PEDIATRICS Vol. 105 No. 2 February 2000, pp. 359-362
Use Assessment of Self-Administered Epinephrine Among Food-Allergic Children and Pediatricians
Received Mar 8, 1999; accepted May 13, 1999.
, and
From the * Division of Allergy and Immunology, Jaffe Food
Allergy Institute and the
Division of Ambulatory Pediatrics,
Department of Pediatrics, Mount Sinai School of Medicine, New York, New
York.
Background and Objectives. Food allergy is a common cause of anaphylaxis, and early treatment with epinephrine can be life-saving. We sought to determine the ability of families with food allergic children and pediatricians to properly use self-injectable epinephrine.

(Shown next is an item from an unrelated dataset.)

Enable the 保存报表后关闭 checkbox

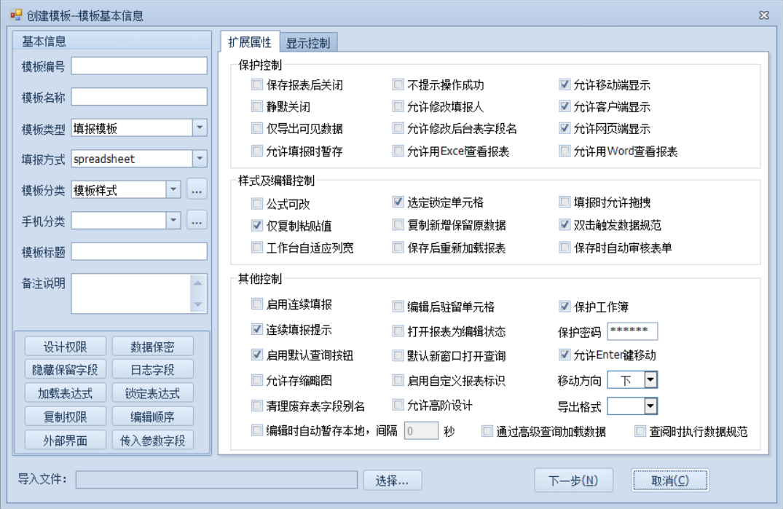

Methods. We enrolled families of consecutive, food-allergic pediatric patients newly referred to our allergy practice but previously prescribed epinephrine and a sampling of pediatricians. Parents or teenage patients answered a structured questionnaire concerning use of self-injectable epinephrine and demonstrated the use of devices with which they were familiar. Demonstrations were scored in a standard manner.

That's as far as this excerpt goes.